Sözlük anlamı uzlaşma ve anlaşma olan mutabakat, işletmelerin hesap defterlerinin uyumunu kontrol etmek amacıyla yapılır; böylece alacak/borç bakiyelerinin dönem sonlarında karşılıklı olarak teyit edilir. İşletmeler, ticari ilişki içinde oldukları diğer firmalarla alacak ve borç bakiye kontrolünü cari mutabakat ile yaparlar. Bakiyelerin birbirini tutup tutmadığını karşılaştırma işine ve bu işi yapmayı sağlayan belgeye cari mutabakat sözleşmesi denir. İki tarafın da hesapları konusunda anlaşması halinde taraflar mutabık sayılmakta ve ortada bir alacak ya da verecek kalmamaktadır. Ticari ilişkinin daha sağlıklı ve güvenli yapılması için tavsiye edilen cari mutabakatın her ay sonunda düzenli olarak yapılmasıdır. Bakiyeyi gösteren cetveli alan tarafın itirazı varsa, noter aracılığıyla, taahhütlü mektupla, telgraf ya da e-imza içeren bir yazıyla bu itirazını 1 ay içerisinde yapması gerekir. Bir ay içinde yapılmayan itirazlar, kabul edilmiş sayılması söz konusudur. Cari hesap sözleşmesinin neleri kapsadığını bilmek, hüküm ve geçerliliklerinin bilincinde olmak önemlidir. Böylece sözleşmelerin imza içeren bir yazı ile olması gerekir. Sözleşmenin imzalanması olası uyuşmazlıkların önüne geçecektir.

Cari Hesap Sözleşmesini Kimler Yapabilir?

Sözleşme taraflarının karşılıklı olarak hem alacaklı hem de borçlu olduğu bu hukuki ilişkide, tacir olan veya olmayan herkes bu sözleşmeyi yapabilmektedir. Diğer bir deyişle, sözleşme taraflarının tacir olma zorunluluğu bulunur, tacir olmayan iki kişi de yapabilmektedir. Fakat, cari hesap konusu Türk Ticaret Kanunu’nda düzenlendiği için taraflar tacir olmasa dahi aralarındaki ilişkiden dolayı ticari iş kapsamında değerlendirilecek olup ilgili kanunun cari hesap konusunun düzenlendiği hükümlerine tabi olacaklardır.
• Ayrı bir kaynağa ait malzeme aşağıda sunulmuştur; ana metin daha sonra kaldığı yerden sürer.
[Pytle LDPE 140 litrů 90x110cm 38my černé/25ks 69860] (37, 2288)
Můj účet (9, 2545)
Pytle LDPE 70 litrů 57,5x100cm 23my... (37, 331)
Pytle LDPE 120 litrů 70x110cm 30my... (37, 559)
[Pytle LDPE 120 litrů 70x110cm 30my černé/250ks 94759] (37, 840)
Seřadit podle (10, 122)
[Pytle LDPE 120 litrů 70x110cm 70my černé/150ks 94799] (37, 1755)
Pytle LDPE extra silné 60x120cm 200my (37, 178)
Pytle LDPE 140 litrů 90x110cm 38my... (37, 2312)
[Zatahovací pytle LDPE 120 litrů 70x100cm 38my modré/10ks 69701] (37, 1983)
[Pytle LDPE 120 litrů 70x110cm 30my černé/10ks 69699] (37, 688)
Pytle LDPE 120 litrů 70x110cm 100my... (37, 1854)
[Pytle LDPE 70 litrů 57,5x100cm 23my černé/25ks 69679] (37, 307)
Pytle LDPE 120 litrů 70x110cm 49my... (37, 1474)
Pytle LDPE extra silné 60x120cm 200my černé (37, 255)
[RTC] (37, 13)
Yeniden bir tanım yapmak gerekirse, sürekli bir ticari ilişki içerisinde olan ve tarafların tacir olup olmadığı önem arz etmeksizin yazılı olarak yaptığı cari hesap konulu işleme sözleşme denmektedir.

Cari Hesap Sözleşmesinin Sona Erdiği Haller Nelerdir?

Sözleşme’nin sona ermesi taraflarca kararlaştırılan sürenin tamamlanması halinde gerçekleşebilir. Bununla beraber, taraflarca yapılan sözleşme kapsamında bir süre belirlenmemiş ise taraflardan herhangi birinin fesih ihbarında bulunması ile sonlanabilir. Bahsi geçen tarafların birinin iflası sebebiyle de sözleşme kendiliğinden hükmünü yitirmiş olur. Değinmek gerekir ki, süreli sözleşme yapan taraflardan birinin sözleşme süresi dahilinde ölüm veya kısıtlılık (akıl zayıflığı, madde bağımlılığı vb.) durumları meydana gelirse her iki taraf ve kanuni temsilcileriyle halefleri on gün önceden bildirmek koşulu ile sözleşmeyi feshedebilir. Fakat, artan tutarın ödenmesi, hesabın Cari Hesap Bakiyesi başlığı altında değinilen usulünce kapatılması gereken tarihte istenir.

Sözleşme Zamanaşımına Uğrar Mı?

Sözleşme, Türk Ticaret Kanunu'nun ilgileri hükümleri uyarınca sözleşmenin sona erdiği tarihin üzerinden beş yıl geçmesi ile zamanaşımına uğramaktadır.